Notre jeunesse veut un pays "normal" !
C'est démoralisant pour un jeune de mon pays de toujours vivre en situation de précarité, tourner en rond et croupir dans cette prison des jours qui se ressemblent. Encore faut-il que ce dernier sache bien se mettre à distance, calmer sa colère, refouler son désespoir et montrer que tout va s'arranger avec le temps si les autres tentent vraiment de lui tendre la main. L'assister... le réconforter. Ces autres qui le fuient pourtant chaque matin parce qu'ils le considèrent comme inutile à lui-même et à sa société.
Dur, très dur quand on n'a qu'un café pour lieu de loisirs, un marché aux puces pour usine de travail et un quartier où tout marche à l'envers pour point de chute. Dur, d'autant plus que, dans l'autre côté de la rive de cette misère, la course malhonnête de beaucoup de nos "faux nantis" vers le profit est engagée en permanence afin de faire exactement le contraire de ce que vit ce jeune dans sa chair: nager dans l'opulence. En effet, le vocabulaire de l'amertume qui vient des bas-fonds de notre société s'étoffe, se colore du gris et prend du gras au fil des années. On dirait que l'Algérie fabrique des déprimés qui ne savent guère où donner de la tête. Derrière la glace sans teint qui la borde, on ne voit malheureusement que des nervures de la brume. Et toutes les dégradantes épithètes y passent.
Bref, la jeunesse a honte de s'être fait avoir de la sorte, servant uniquement de jouet qui distrait des élites capitulardes et comble les vides de leur piètre gouvernance.

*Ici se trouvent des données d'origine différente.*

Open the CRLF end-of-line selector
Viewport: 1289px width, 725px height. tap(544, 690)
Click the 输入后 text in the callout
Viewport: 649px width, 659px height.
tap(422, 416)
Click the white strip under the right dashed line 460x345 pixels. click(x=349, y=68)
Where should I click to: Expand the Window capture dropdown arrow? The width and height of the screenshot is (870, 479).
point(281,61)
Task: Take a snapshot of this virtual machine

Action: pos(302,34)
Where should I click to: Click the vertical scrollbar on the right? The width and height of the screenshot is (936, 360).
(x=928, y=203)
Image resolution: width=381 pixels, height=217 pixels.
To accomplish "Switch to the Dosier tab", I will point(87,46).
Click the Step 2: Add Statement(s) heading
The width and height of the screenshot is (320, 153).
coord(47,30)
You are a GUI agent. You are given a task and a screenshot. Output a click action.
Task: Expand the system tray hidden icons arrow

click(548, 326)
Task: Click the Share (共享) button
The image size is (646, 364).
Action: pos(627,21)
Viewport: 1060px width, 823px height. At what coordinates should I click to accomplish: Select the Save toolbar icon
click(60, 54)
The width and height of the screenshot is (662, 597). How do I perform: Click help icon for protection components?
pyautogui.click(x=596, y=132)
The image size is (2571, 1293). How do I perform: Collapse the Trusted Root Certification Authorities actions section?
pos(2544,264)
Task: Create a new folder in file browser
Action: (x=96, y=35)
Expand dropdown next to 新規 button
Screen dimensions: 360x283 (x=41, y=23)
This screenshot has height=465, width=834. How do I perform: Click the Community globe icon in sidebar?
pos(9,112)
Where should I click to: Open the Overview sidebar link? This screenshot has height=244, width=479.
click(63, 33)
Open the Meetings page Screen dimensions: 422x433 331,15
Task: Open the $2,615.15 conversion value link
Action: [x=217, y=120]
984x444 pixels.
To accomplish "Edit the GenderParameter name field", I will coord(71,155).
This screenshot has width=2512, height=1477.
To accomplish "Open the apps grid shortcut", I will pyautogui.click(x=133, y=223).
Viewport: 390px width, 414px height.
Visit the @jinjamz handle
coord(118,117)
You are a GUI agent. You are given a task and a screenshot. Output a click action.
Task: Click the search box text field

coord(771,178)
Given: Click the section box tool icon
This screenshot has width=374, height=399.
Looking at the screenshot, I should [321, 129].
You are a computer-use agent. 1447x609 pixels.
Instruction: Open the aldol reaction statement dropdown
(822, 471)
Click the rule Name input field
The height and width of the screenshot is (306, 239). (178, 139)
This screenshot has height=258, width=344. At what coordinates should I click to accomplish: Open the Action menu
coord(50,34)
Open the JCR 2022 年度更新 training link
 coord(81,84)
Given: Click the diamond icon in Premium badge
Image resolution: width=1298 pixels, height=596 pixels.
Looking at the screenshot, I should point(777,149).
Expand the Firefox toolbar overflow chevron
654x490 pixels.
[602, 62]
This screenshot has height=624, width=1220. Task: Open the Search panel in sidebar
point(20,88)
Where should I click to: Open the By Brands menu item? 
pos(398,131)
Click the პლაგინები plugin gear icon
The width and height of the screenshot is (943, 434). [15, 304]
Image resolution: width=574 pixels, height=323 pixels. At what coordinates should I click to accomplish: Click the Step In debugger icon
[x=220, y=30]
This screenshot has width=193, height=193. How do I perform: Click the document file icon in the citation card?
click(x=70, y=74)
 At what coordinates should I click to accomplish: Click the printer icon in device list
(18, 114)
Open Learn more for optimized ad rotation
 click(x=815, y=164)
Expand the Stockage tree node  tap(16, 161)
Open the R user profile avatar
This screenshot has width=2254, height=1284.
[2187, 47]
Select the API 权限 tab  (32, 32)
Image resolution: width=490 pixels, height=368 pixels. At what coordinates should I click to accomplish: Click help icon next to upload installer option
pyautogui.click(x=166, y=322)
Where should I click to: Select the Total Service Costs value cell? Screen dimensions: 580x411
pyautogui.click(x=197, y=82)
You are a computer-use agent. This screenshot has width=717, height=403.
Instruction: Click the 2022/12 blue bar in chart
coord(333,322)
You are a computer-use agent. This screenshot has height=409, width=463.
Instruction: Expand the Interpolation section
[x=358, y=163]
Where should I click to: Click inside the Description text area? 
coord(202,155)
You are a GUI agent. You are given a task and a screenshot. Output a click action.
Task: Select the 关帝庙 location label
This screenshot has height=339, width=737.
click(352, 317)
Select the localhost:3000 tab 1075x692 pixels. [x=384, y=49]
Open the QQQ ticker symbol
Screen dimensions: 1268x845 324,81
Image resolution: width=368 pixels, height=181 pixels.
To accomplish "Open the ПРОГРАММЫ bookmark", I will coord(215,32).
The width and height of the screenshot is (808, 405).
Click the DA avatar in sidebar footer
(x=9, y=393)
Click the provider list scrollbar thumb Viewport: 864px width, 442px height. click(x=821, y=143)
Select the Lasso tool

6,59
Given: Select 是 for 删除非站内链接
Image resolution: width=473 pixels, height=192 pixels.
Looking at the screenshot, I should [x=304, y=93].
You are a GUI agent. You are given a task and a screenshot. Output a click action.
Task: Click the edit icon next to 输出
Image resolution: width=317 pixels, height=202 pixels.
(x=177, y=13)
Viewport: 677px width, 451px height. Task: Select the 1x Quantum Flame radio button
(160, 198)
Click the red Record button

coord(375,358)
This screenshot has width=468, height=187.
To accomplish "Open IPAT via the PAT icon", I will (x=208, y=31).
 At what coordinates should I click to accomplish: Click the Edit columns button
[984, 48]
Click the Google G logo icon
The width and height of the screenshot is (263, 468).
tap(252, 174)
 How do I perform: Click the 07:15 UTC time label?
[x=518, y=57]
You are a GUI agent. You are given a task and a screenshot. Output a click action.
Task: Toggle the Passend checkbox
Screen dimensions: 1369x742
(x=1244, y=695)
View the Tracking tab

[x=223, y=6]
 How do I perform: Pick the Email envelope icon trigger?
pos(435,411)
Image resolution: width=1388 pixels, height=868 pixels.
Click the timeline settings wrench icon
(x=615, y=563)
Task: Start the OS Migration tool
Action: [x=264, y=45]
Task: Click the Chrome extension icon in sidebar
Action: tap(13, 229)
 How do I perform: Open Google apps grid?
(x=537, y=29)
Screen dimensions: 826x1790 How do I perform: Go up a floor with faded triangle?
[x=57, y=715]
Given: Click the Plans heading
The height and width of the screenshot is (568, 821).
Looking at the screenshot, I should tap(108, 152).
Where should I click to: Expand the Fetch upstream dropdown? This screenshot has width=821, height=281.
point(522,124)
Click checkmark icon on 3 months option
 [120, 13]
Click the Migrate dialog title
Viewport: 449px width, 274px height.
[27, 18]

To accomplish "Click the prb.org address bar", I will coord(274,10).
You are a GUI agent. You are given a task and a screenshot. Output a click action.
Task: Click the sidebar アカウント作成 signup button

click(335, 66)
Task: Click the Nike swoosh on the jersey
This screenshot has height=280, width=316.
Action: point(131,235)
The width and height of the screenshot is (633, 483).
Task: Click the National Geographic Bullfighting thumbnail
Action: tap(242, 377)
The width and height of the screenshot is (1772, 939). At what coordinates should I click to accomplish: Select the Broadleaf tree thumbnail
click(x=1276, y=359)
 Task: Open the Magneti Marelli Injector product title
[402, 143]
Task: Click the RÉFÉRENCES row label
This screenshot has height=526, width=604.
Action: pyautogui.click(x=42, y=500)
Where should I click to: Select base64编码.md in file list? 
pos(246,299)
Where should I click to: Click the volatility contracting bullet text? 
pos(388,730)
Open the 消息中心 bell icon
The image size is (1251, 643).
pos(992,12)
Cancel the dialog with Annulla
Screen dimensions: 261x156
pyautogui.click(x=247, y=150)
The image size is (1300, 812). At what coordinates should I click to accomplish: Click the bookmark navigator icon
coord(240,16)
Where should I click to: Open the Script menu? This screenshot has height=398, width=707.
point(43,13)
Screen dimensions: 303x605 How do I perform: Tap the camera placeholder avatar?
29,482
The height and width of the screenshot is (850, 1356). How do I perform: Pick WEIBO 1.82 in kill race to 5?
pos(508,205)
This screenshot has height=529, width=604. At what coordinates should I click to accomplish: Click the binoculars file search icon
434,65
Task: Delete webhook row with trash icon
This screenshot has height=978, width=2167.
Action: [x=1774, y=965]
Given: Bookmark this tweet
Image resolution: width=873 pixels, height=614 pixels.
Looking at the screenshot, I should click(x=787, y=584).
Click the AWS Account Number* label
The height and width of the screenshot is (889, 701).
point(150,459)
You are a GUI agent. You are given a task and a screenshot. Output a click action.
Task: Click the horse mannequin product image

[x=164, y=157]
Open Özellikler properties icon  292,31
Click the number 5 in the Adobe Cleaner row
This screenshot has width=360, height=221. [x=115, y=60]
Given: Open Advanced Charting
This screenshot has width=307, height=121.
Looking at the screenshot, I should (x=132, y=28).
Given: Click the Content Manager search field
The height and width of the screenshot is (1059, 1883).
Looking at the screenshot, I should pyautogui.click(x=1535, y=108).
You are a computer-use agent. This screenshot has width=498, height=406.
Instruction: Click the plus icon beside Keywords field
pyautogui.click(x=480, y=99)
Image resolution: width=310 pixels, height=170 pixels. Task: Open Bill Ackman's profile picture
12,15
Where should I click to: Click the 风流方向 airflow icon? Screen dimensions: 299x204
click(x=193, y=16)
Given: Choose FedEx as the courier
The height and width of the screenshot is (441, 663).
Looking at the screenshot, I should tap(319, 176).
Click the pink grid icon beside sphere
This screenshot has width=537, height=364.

Crier, ne pas s'arrêter de crier à l'heure présente son ras-le-bol est légitime. Dire que rien ne va, sinon, tout va mal et que ça va péter un jour ou l'autre si l'on n'y prend pas garde est lucide.
Et puis, sommes-nous sûrs de ne pas être passés à côté de la plaque des challenges de notre époque, en sacrifiant cette jeunesse-là ? Ne portons-nous pas tous la responsabilité de cet énorme gâchis ? La société algérienne de nos jours est-elle par exemple capable d'accoucher des géants révolutionnaires comme ceux de novembre 1954, d'un génie comme Kateb Yacine, une référence comme Abdelkader Alloula, une intelligentsia forte, solidaire et engagée ? Pas sûr ! Or, tout aurait été plus simple, plus clair et plus logique si on avait déjà associé nos jeunes aux grandes décisions qui concernent la nation. Il se passe, à vrai dire, quelque chose d'irrémédiablement pitoyable chez nous. En plus d'avoir négligé tous les secteurs (culture, économie, éducation, etc.), nos gouvernants ont pratiqué une politique sociale dispendieuse mais sans effets réels sur le quotidien de nos compatriotes. Observons bien comment des milliards sont gaspillés récemment pour rien dans des plans ANSEJ sans utilité ni pour les jeunes eux-mêmes, ni pour le contribuable, encore moins pour la société ou l'Etat.
C'est comme si on oublie que l'insertion sociale n'est pas seulement une affaire de moyens et de sous mais surtout d'éducation et de prise de conscience. Aucun centime ne doit normalement sortir des caisses du Trésor public si on ne sait pas là où il va ni comment il devrait être exploité. C'est le principe de la rationalité qui devrait présider à l'élaboration des plans sociaux et non pas les visées électoralistes étriquées et à courte durée.